* start The records *
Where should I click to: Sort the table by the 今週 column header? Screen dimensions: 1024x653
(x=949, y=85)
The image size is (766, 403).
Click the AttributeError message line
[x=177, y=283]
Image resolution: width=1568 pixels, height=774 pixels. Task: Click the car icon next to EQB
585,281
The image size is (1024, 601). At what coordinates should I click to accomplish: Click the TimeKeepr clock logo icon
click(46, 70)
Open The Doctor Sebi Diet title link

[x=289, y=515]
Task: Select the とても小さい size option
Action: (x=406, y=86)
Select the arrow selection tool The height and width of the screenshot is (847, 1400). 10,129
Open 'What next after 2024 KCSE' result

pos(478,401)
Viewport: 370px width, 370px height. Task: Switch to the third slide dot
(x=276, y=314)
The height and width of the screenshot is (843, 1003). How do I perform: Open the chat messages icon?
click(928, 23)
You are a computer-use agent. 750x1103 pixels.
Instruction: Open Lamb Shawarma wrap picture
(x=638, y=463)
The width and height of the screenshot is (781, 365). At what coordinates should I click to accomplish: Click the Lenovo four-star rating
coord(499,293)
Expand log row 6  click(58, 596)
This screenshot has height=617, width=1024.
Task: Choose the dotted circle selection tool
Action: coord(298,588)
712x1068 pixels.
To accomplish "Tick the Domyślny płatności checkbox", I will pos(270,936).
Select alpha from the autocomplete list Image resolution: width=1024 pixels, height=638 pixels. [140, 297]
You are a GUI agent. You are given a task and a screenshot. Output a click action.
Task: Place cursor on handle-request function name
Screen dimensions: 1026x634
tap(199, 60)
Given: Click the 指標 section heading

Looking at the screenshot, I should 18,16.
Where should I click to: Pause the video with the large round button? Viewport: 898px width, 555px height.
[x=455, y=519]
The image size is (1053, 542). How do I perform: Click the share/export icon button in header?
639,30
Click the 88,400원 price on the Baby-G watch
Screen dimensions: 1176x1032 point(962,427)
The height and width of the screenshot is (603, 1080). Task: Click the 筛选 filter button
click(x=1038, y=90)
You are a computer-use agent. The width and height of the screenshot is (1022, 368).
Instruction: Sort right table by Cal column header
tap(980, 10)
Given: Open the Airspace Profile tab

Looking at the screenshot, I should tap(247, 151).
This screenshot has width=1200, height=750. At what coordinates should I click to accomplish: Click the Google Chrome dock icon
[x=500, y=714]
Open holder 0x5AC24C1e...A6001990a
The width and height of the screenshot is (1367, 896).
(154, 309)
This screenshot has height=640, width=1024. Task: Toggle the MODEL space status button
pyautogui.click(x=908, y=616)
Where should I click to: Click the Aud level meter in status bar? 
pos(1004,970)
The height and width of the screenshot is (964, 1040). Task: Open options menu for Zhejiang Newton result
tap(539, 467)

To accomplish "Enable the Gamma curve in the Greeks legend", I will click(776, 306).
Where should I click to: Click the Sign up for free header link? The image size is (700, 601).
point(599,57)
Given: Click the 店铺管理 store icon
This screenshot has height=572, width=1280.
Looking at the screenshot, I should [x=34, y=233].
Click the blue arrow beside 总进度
* end The records *
Rewrite the listing from the line containing "Given: Click the 店铺管理 store icon" through the end, replacing "store" with "shop" and leaving everything else unchanged.

Result of the exercise.
Given: Click the 店铺管理 shop icon
This screenshot has height=572, width=1280.
Looking at the screenshot, I should [x=34, y=233].
Click the blue arrow beside 总进度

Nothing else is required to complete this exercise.